§ **Activity**: Word for word, write the lines below out again, with no pictures.

Dataset entries:
* * * * * * * * *

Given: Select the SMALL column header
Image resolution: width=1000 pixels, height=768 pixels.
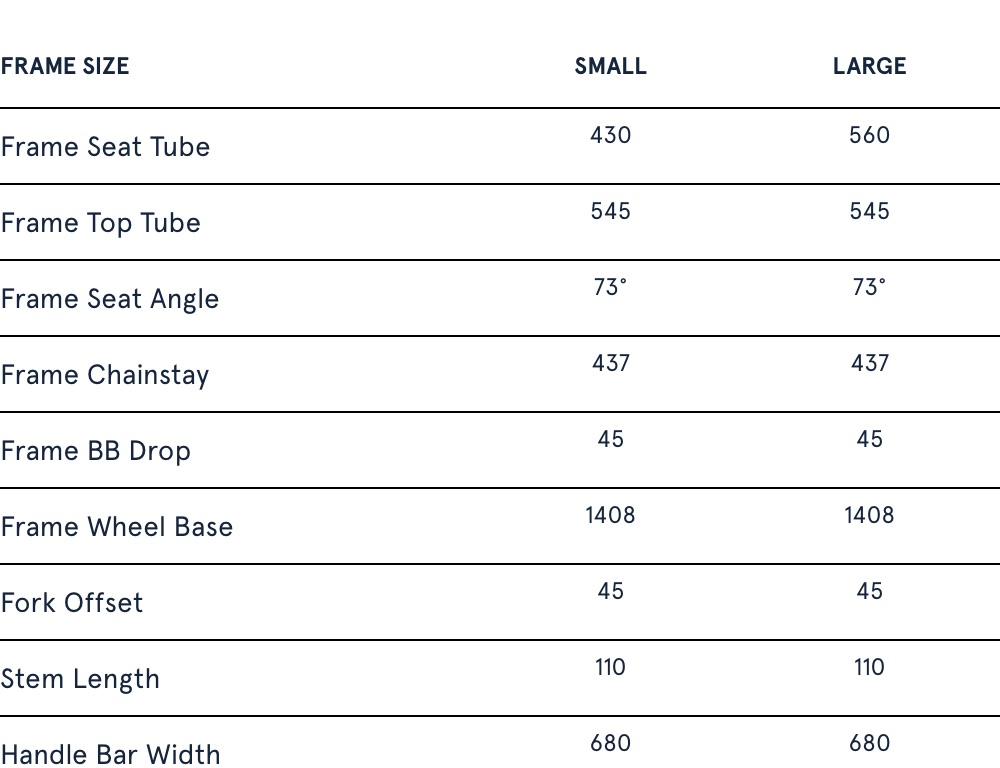Looking at the screenshot, I should 610,67.
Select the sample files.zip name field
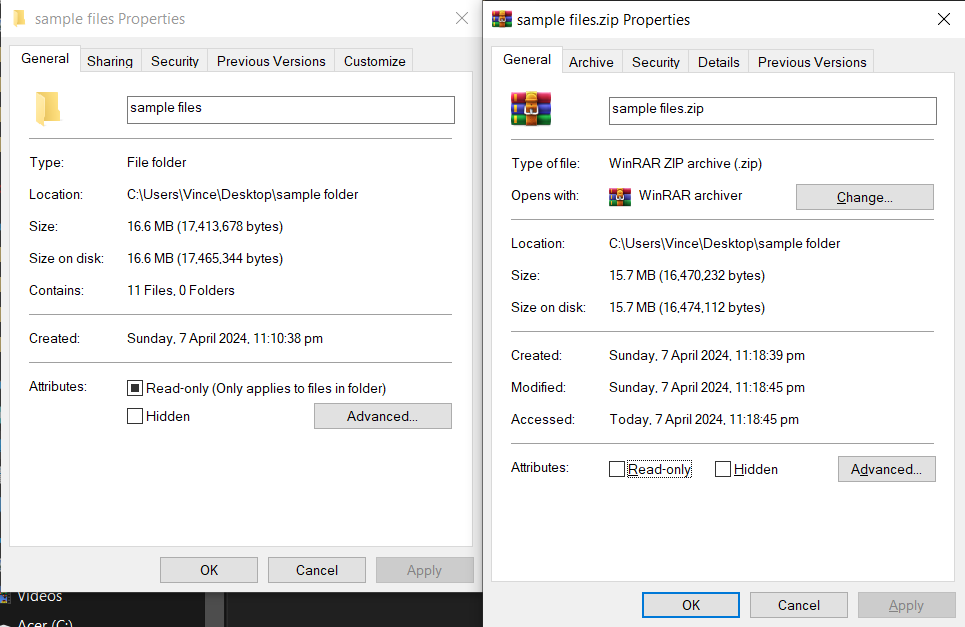Screen dimensions: 965x627 coord(772,110)
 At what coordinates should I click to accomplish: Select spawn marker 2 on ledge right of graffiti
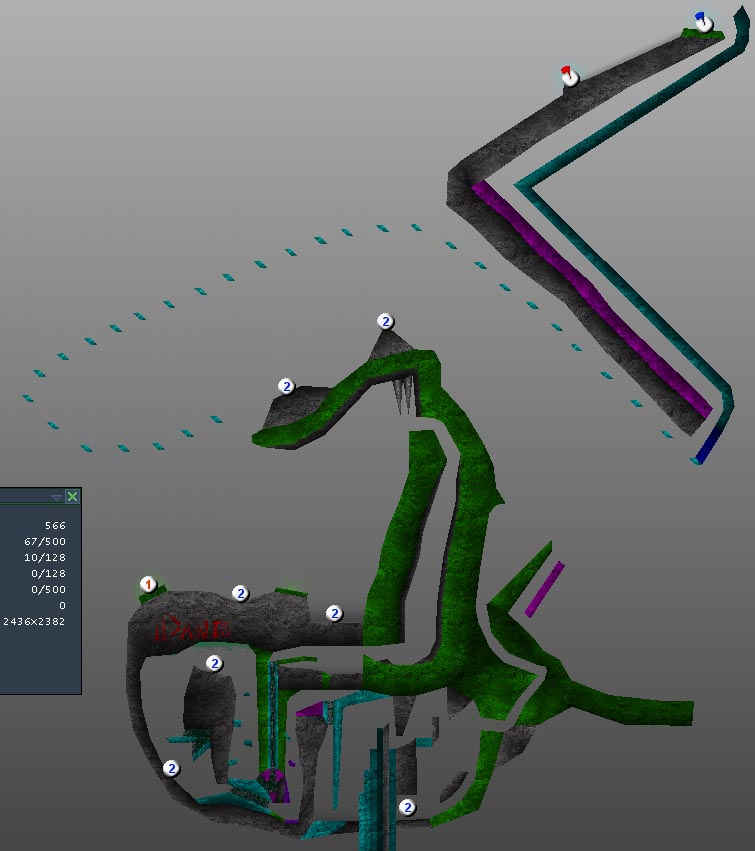click(334, 613)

* * * * * * * * *

§ **Reply**:
Given: Select the SMALL column header
Image resolution: width=1000 pixels, height=768 pixels.
Looking at the screenshot, I should 610,67.
Select the sample files.zip name field
Screen dimensions: 965x627 coord(772,110)
 At what coordinates should I click to accomplish: Select spawn marker 2 on ledge right of graffiti
click(334, 613)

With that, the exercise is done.